Agent skill

Safe-use rules

Six non-negotiable bounds the skill enforces.

The skill document codifies six rules. They are non-negotiable. Each is enforced at multiple layers (skill prompt, MCP server validation, tool implementation).

Section

1. Attribution is mandatory

Every user-facing answer must include the source portal and dataset name. Use cite() (or read the artifacts[] URL returned by fetch_data). The Open Data Track requires clear attribution.

Section

2. Respect rate limits

Default backoff: 1s / 3s / 10s on HTTP 429. Do not parallelize the same dataset more than 3 ways. Set SOCRATA_KEY_ID + SOCRATA_KEY_SECRET to lift per-IP throttling.

Section

3. No PII surfacing

Many city datasets contain names and addresses tied to individuals (code violations, crime reports). When summarizing, prefer aggregates by zip or council district. When showing rows, redact names unless the user explicitly asks for a single named record AND the dataset's own terms permit it.

Worked refusal:

User: "Show me everyone who got a code violation in 78745 last month with their full names."

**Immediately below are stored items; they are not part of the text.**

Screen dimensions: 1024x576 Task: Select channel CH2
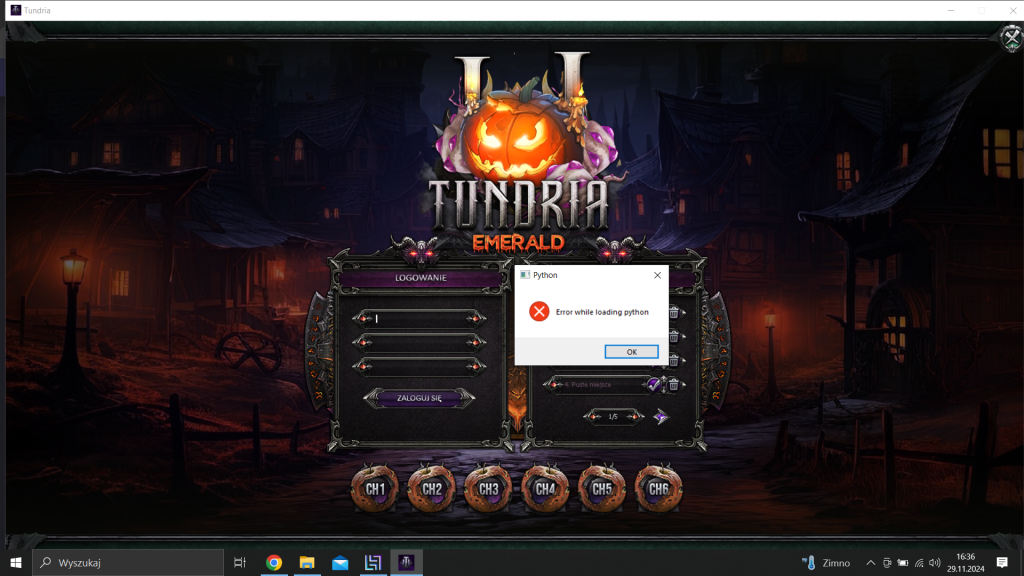[x=432, y=488]
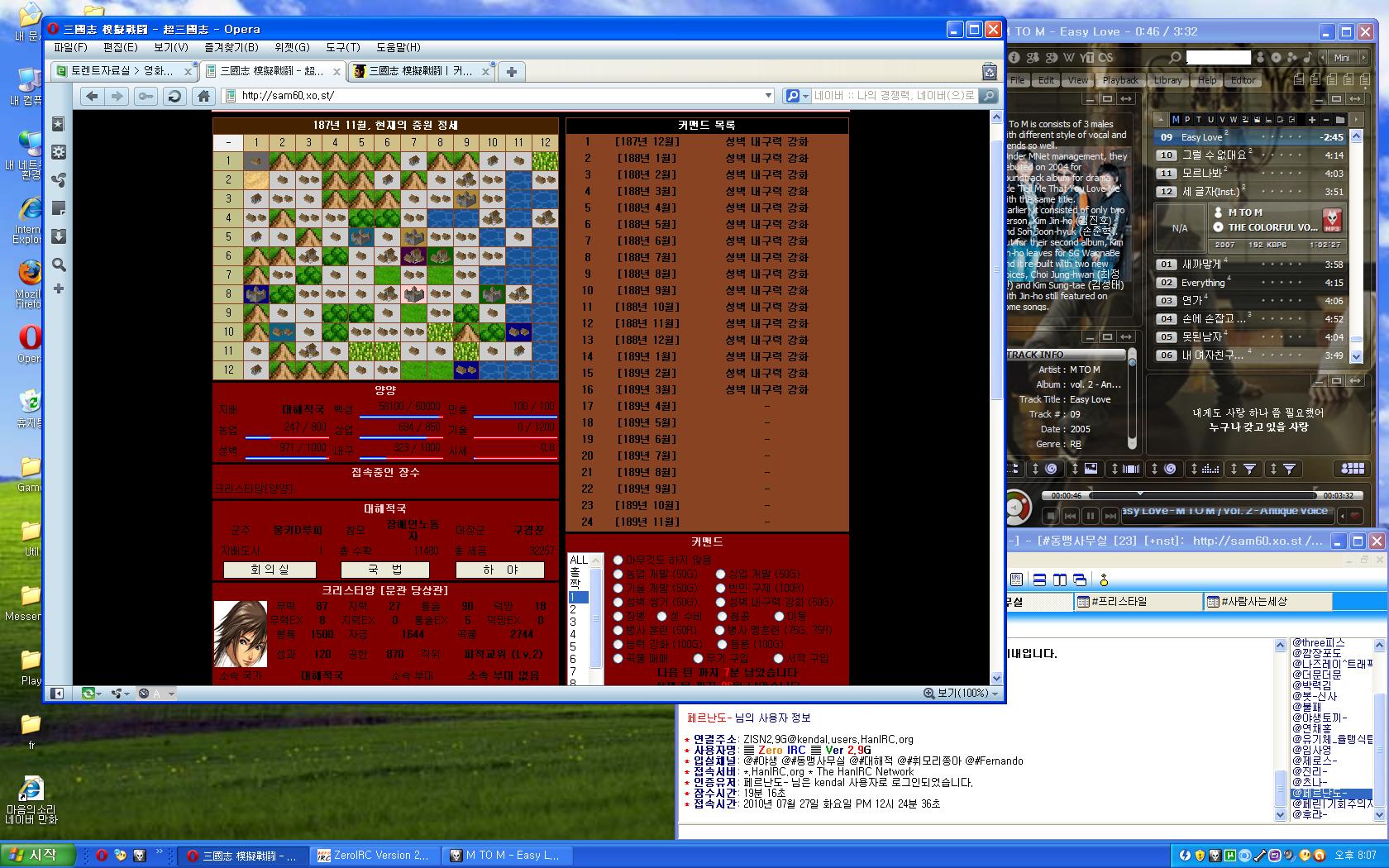Open the Downloads panel in Opera sidebar
This screenshot has height=868, width=1389.
click(58, 236)
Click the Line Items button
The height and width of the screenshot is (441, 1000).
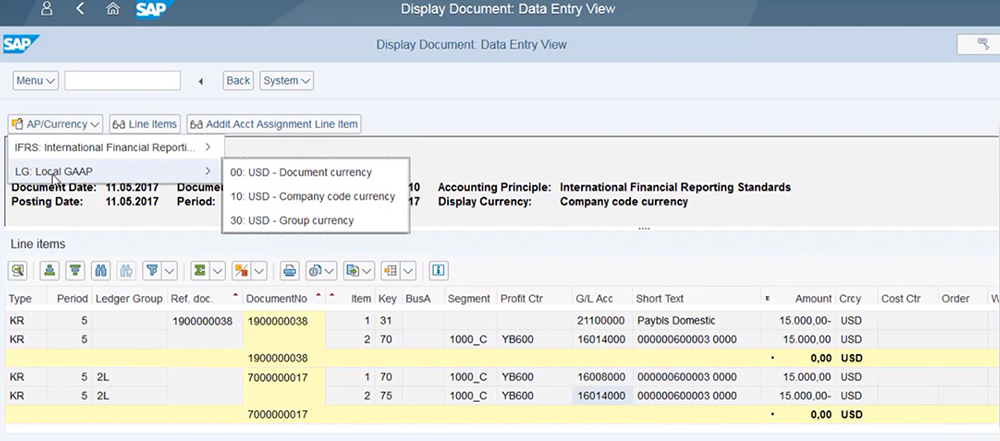tap(145, 124)
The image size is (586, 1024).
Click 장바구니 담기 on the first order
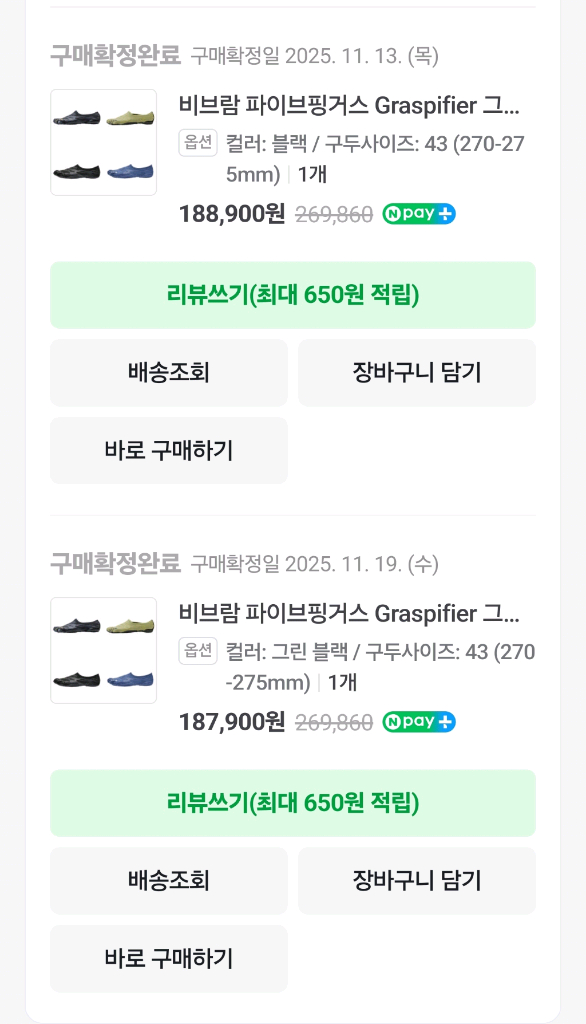417,372
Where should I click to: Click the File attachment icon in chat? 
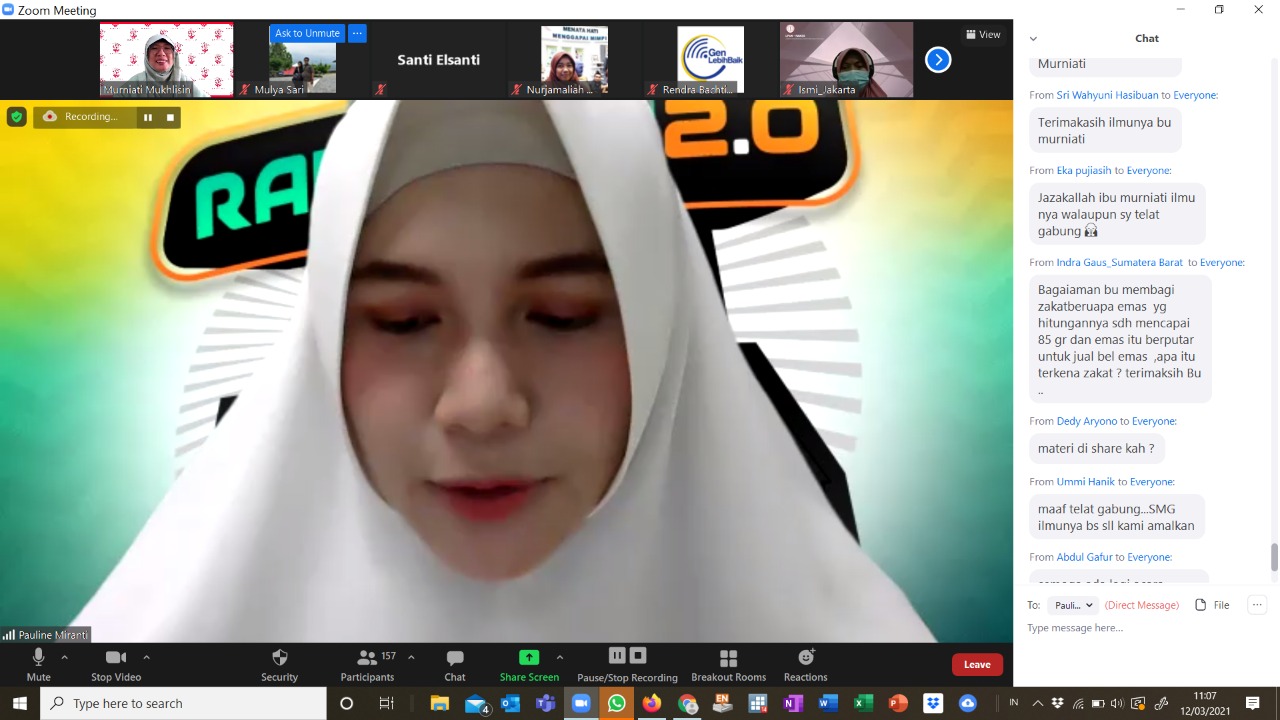1201,605
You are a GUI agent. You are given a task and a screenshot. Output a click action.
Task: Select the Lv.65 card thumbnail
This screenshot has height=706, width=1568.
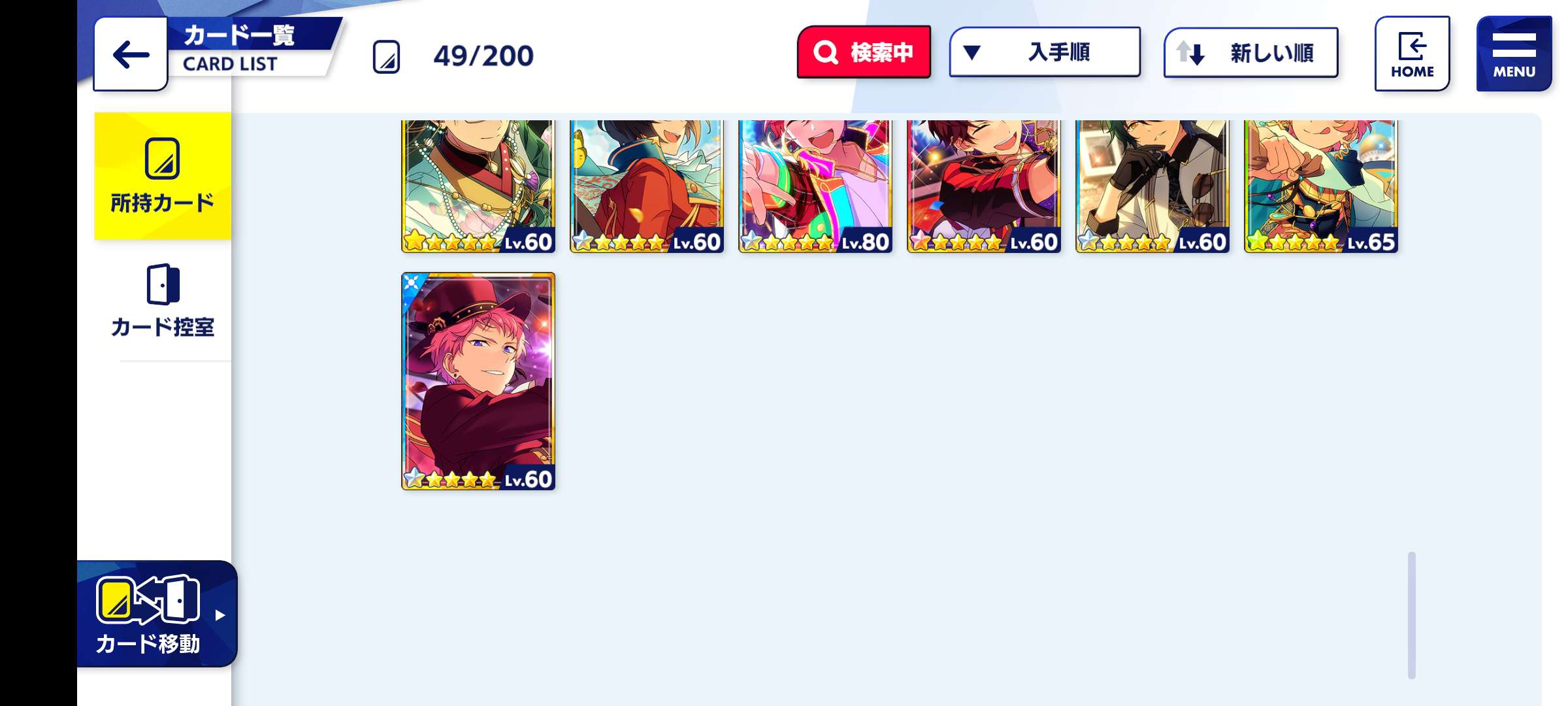click(1321, 186)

Agent: Refuses the row-level personal-name dump. Offers the aggregate instead — counts by violation type and street block — and explains the safety rule.

Section

4. No auth-walled sources

If discover_datasets returns a dataset that requires login, drop it from candidates. The track rules forbid scraping auth-walled portals.

Section

5. Cap costs

limit > 5000 requires explicit user confirmation. Bulk pulls > 100k rows are out of scope for this skill. The fetch_data MCP tool hard-caps at 5000.

Section

6. Cite freshness

Always report the dataset's last_updated so users know if the answer is stale. get_dataset_schema returns this field.

Section

Where these are enforced

LayerMechanism
Skill promptLists the six rules verbatim, with example refusal.
PlannerSystem prompt forbids plans that violate them.
MCP serverfetch_data clamps limit at 5000; discover_datasets filters auth-walled entries from the catalog.
Tool implementationagent/tools/data.py enforces 30s timeouts and 429 backoff.

If any layer disagrees, the stricter rule wins. The skill is the contract; the code is the implementation.